[Saved data entries]
********************

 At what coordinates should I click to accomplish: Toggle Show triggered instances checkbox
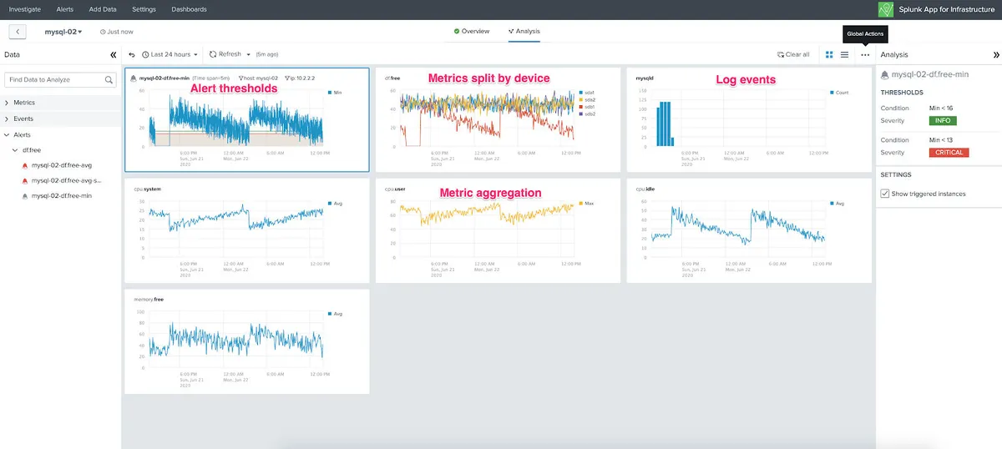click(885, 194)
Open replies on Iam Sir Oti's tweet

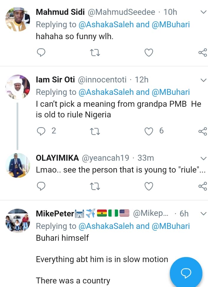[x=41, y=131]
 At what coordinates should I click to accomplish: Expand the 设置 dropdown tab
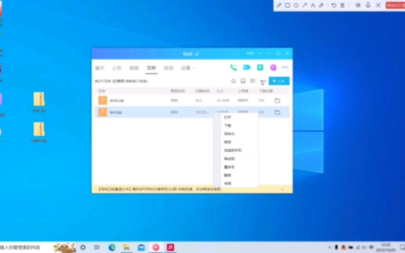pyautogui.click(x=188, y=68)
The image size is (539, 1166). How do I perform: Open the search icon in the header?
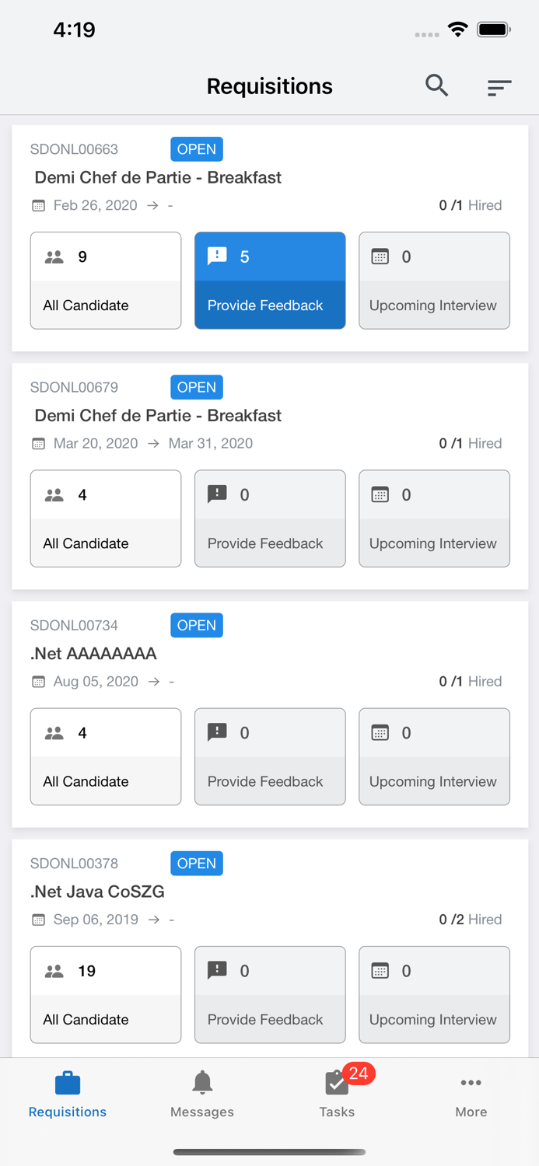(436, 86)
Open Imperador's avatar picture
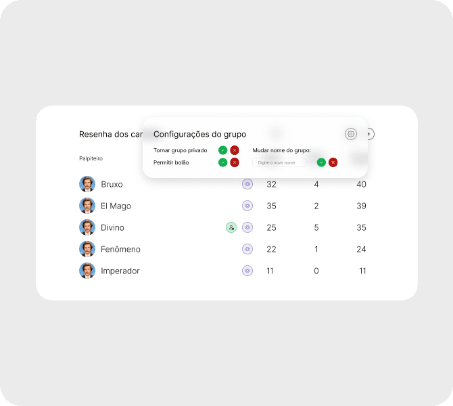The width and height of the screenshot is (453, 406). [x=87, y=271]
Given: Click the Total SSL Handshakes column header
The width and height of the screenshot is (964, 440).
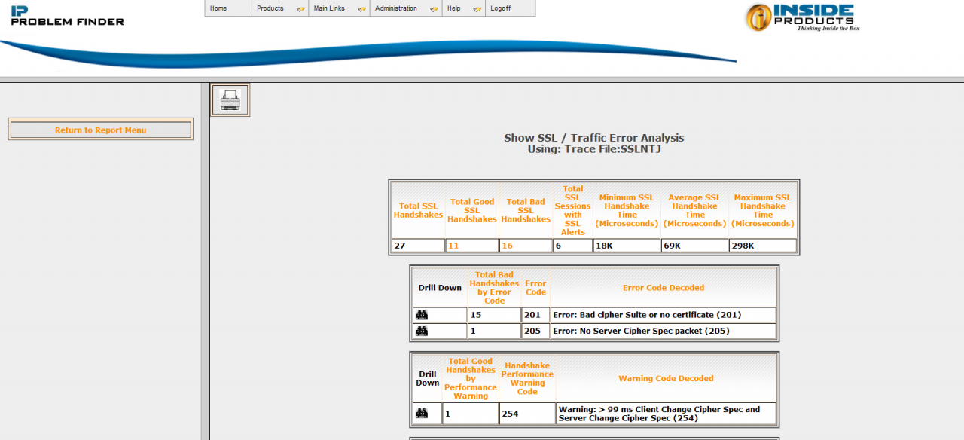Looking at the screenshot, I should [x=418, y=210].
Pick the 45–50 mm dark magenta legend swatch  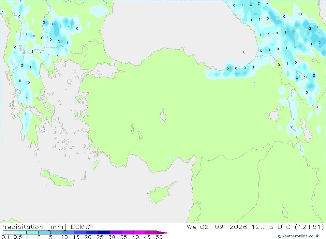coord(151,232)
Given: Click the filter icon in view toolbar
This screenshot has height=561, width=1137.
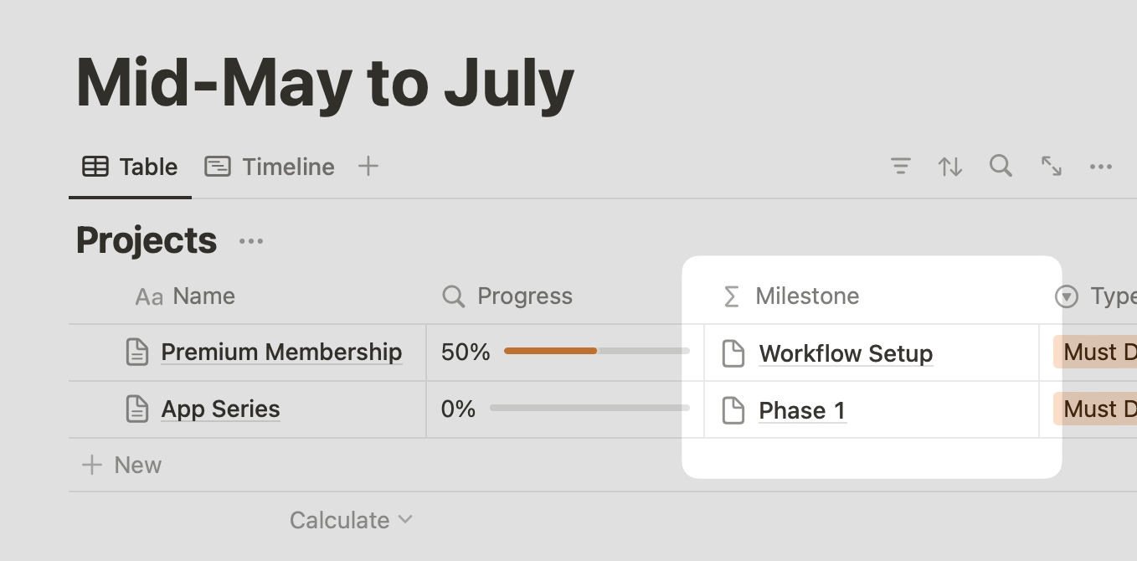Looking at the screenshot, I should pos(900,167).
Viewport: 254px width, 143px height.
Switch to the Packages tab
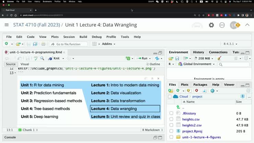pyautogui.click(x=200, y=85)
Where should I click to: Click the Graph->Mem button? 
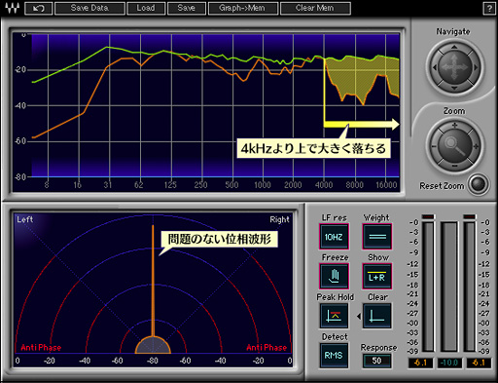pos(243,8)
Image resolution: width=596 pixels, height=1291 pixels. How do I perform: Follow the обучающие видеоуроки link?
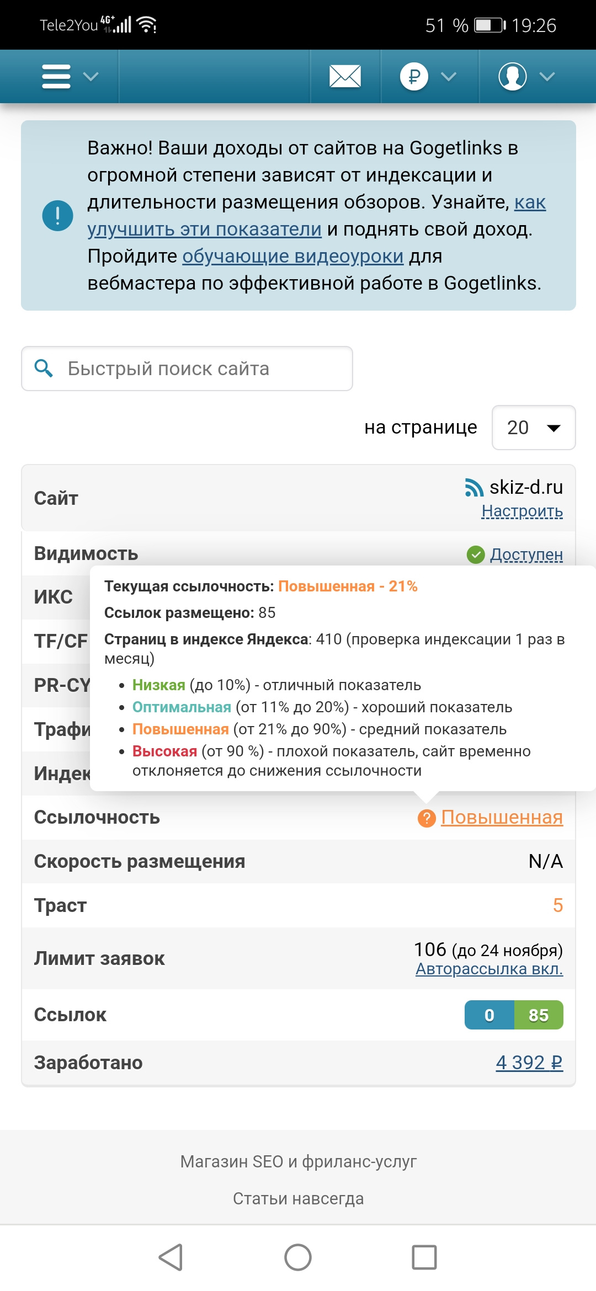292,257
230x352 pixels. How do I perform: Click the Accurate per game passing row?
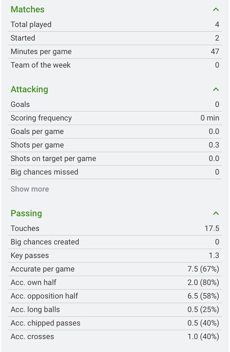coord(115,269)
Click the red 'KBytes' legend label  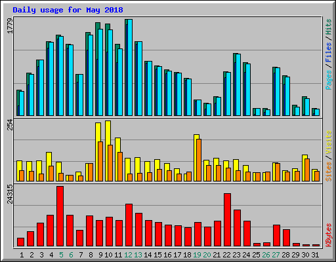pos(328,235)
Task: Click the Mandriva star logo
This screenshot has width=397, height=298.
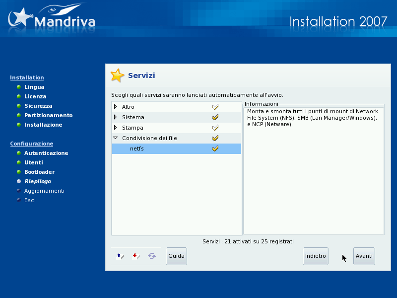Action: (20, 18)
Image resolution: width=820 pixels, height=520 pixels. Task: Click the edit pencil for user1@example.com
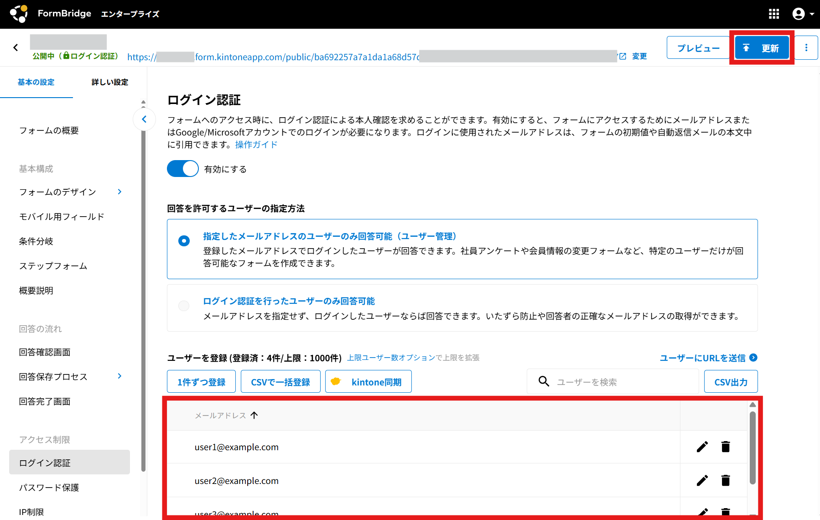click(x=702, y=447)
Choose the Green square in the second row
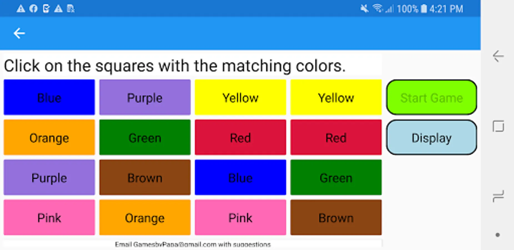 tap(145, 137)
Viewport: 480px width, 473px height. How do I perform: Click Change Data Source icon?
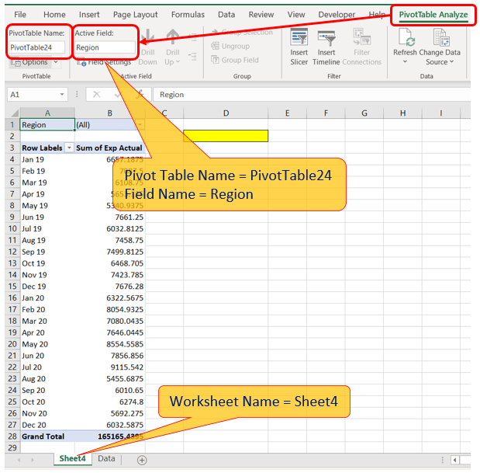(440, 39)
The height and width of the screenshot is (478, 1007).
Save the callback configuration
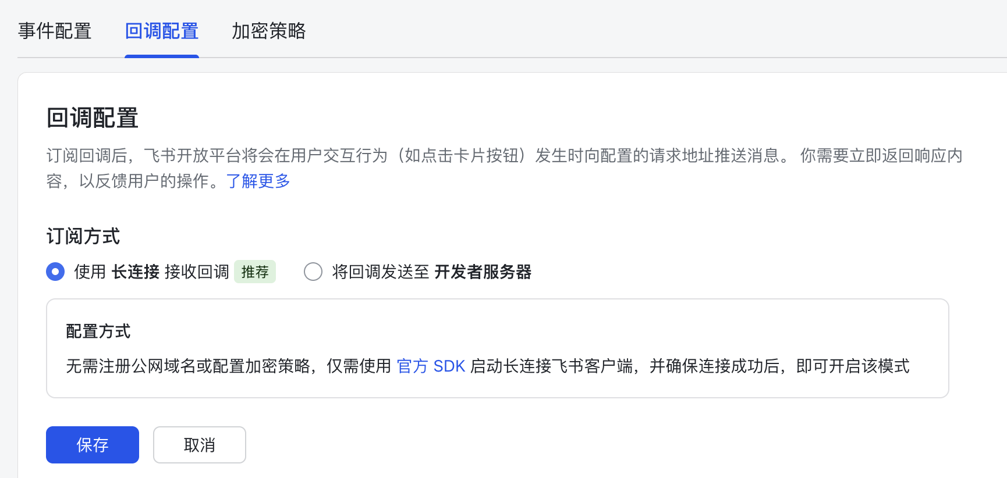point(92,444)
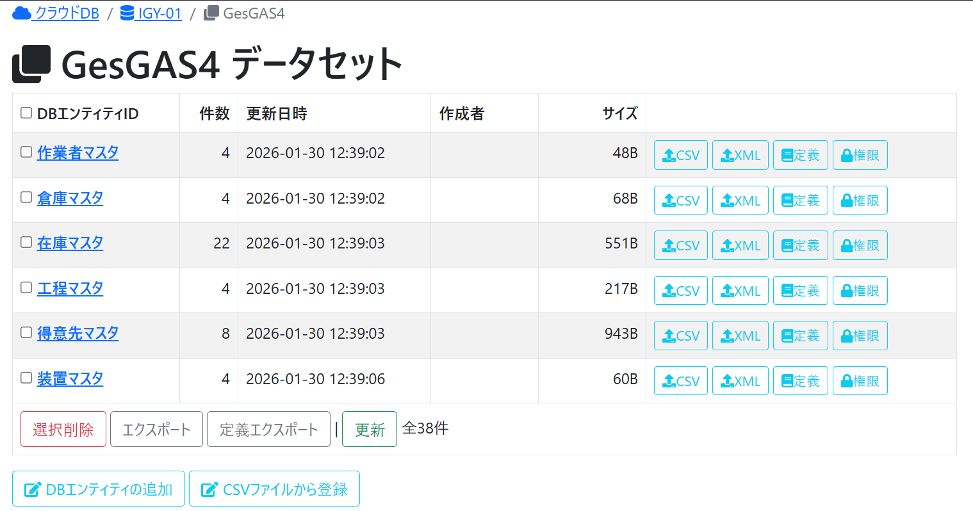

********************

• [Your instructions]:
The lines wanted run from the one with "This screenshot has width=397, height=298." through the final line of the data; repeat them word for word and skip every picture.

• [Answer to this task]:
This screenshot has width=397, height=298.
Action: (20, 18)
Image resolution: width=820 pixels, height=520 pixels. Task: Click the edit pencil for user1@example.com
click(x=702, y=447)
Choose the Green square in the second row
 tap(145, 137)
Viewport: 480px width, 473px height. How do I perform: Click Change Data Source icon?
(440, 39)
The height and width of the screenshot is (478, 1007).
Save the callback configuration
point(92,444)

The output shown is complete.